My guide also changed to the new compressed format. I was watching ER delayed when the system froze (11:00pm) during timer transfers. It did a spontaneous reboot. After the normal 4 minutes of validation and satellite acquisition, I checked the guide to find out it had switched to the smaller format. The software version is still L109 and the machine still operates with all of the features of that update. I rebooted again, did a nv-ram reset, factory reset but the guide stays the same.

Has anyone else done a hard reset in the last day and had their guide remain as the standard guide?

My theory is that the 721 downloads some guide presentation and layout codes during system resets and Dish put up a new layout for the 721 on Wednesday but it only shows up if you do a reset. Just a theory. Any one else want to try a reset on their machine to validate this?


----------



## UpOnTheMountain (Mar 24, 2002)

I tried the front panel reset (held down the power button for 10 seconds to force a reboot).
This did not appear to change my guide.
Here is a vidcap :

hmmm ... how do you insert an image? I tried an attachment but no joy.

Anyways, I tried with transparent guide and without, but no obvious change after the reset.

*note that i did not go so far as a nvr reset


----------



## bsobel (Dec 24, 2002)

Well, I got a response from Dish. They emailed me and said I could a) RMA the unit or b) wait for 110 which would resovle the problem (which makes sense, presumably it will have a new image even for files which haven't changed).

Since I don't want to lose what I have on the device, I'm going to wait.

Scott, are we still hoping it's coming out this month?

Bill


----------



## bsobel (Dec 24, 2002)

Hi John,

Just noticed your post, Dish seems to be telling me this is not intentional. I have no evidence to back this up other than being a developer myself, what I'm suspecting is; Dish was using a downloaded layout file and something 'bad' occured to it. The software is then defaulting to a built in one, which is likely not a 'new' layout but the original layout that (thankfully) Dish never actually shipped enabled.

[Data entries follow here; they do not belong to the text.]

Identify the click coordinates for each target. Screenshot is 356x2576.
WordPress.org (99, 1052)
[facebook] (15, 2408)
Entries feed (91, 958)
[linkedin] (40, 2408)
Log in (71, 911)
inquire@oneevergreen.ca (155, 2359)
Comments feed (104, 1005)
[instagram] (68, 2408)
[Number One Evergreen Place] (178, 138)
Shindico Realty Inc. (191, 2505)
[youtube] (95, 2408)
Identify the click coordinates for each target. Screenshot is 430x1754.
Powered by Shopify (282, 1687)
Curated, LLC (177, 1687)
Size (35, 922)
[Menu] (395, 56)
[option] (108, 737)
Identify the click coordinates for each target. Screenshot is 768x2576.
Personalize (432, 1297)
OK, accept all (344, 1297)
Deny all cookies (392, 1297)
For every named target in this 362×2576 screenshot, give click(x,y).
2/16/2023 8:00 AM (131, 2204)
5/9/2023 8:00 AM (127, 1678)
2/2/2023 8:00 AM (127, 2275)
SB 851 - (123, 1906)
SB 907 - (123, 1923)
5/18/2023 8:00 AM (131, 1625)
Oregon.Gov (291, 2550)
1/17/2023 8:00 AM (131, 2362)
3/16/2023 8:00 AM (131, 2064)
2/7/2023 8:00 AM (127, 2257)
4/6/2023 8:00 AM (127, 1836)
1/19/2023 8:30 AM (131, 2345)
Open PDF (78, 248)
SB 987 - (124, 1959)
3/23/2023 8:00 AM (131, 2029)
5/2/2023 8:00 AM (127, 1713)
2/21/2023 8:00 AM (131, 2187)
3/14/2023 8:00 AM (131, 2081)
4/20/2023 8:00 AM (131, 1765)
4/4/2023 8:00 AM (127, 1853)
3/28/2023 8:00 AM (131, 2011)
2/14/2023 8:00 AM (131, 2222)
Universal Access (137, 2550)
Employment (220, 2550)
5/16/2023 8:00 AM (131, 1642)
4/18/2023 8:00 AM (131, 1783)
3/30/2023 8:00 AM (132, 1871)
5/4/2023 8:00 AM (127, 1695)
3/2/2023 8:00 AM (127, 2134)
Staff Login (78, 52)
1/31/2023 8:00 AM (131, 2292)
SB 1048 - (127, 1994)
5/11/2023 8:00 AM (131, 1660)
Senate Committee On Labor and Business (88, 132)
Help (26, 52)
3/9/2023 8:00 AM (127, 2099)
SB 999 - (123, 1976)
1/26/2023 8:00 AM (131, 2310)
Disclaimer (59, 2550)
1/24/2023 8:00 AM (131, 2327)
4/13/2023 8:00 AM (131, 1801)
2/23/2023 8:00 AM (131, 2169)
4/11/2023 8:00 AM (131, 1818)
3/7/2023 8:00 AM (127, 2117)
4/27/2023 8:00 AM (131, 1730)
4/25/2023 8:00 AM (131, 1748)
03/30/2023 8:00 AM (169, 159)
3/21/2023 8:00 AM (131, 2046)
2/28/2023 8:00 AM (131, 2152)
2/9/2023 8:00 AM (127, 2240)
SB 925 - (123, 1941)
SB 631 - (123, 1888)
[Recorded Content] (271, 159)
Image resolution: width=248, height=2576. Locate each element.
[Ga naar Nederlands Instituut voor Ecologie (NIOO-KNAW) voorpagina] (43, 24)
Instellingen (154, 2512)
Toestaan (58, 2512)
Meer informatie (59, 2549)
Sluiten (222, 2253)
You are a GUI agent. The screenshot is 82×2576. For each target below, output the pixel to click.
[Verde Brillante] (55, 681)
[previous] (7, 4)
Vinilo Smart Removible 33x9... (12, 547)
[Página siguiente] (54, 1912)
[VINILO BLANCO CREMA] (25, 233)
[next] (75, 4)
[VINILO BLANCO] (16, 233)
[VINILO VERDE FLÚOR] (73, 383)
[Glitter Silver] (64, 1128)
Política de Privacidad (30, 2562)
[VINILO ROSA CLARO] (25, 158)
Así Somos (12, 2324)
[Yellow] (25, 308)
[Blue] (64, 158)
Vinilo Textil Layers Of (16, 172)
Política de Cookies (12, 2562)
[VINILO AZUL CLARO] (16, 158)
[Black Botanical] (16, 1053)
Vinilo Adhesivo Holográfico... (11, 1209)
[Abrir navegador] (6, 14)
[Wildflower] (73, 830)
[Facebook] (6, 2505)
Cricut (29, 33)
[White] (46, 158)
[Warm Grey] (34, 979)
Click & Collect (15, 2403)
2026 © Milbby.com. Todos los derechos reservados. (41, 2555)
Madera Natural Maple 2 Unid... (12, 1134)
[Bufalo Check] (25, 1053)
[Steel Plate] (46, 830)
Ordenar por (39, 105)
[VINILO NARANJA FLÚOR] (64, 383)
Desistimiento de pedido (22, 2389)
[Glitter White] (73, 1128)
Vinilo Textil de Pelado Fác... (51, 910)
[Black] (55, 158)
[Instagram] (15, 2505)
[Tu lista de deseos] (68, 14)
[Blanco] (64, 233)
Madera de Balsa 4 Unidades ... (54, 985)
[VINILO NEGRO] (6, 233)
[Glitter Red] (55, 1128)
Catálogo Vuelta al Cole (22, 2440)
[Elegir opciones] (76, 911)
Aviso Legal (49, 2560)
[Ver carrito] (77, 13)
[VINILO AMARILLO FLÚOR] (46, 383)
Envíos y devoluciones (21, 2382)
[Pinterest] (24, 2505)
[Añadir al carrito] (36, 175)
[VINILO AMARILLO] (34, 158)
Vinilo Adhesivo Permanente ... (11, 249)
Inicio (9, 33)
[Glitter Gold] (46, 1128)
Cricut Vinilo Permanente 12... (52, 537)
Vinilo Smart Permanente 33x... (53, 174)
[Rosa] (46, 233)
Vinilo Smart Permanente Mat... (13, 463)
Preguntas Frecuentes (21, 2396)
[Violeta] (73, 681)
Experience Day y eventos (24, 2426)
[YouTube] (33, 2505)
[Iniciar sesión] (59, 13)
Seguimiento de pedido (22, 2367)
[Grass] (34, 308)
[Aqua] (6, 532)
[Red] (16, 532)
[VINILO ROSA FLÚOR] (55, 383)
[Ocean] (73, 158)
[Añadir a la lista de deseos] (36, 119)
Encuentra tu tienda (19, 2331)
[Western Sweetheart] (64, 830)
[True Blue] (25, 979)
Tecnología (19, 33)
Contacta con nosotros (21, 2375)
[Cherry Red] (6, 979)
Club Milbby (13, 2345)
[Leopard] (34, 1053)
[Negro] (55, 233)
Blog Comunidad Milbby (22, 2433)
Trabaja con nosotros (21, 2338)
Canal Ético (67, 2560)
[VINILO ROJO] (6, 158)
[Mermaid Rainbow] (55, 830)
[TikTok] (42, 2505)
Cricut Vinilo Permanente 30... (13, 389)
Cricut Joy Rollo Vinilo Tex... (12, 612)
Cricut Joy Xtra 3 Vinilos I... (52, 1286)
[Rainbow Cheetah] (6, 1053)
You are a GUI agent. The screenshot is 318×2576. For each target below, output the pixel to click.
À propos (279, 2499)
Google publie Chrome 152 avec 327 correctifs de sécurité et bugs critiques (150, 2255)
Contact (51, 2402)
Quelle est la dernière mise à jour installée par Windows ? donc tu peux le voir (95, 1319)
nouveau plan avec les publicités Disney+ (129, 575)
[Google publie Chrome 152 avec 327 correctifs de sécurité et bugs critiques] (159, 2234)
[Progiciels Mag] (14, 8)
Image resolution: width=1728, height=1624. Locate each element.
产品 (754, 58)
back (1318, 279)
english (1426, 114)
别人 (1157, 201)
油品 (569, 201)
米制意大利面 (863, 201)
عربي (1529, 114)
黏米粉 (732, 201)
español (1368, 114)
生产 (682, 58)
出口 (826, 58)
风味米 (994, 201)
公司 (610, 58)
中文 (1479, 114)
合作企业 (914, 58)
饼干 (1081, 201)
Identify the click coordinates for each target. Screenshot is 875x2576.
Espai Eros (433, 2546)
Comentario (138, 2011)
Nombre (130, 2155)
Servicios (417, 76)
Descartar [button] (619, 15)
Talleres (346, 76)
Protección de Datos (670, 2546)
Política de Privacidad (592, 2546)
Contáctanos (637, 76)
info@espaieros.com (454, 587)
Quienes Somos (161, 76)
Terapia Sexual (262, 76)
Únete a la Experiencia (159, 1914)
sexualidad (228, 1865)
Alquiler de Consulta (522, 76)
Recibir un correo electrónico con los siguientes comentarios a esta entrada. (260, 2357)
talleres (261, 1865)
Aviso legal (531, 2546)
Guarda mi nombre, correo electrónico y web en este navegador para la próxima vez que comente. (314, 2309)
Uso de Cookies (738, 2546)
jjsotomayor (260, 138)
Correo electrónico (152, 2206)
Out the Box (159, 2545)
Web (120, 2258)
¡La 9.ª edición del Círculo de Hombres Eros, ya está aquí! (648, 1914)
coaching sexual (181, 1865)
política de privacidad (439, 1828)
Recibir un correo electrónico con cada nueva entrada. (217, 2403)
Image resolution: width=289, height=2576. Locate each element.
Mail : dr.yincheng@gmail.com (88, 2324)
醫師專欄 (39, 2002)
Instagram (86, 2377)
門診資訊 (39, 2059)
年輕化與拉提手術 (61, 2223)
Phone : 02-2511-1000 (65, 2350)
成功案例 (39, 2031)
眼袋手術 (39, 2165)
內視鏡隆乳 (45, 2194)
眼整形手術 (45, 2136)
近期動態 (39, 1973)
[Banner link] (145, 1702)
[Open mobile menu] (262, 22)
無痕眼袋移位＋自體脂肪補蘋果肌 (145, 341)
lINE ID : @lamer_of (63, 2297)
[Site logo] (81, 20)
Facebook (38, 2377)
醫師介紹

My theory is based on a) the guide definately changed and b) the 'new' guide has less functionality than the old one.

Bill


----------



## Bob Haller (Mar 24, 2002)

Arent bugs interesting? A least this one allows you t continue to use your box. I am saving how to erase the HD info in case my goofy wife causes endless reboots again


----------



## JohnB (Jul 12, 2002)

Well I felt brave and I had caught up on most of the shows on the 721 so I took a stab at the hard drive reload procedure listed above and presto, the standard guide is now back again. Of course it wiped out all timers and shows but it is nice to have the standard guide back.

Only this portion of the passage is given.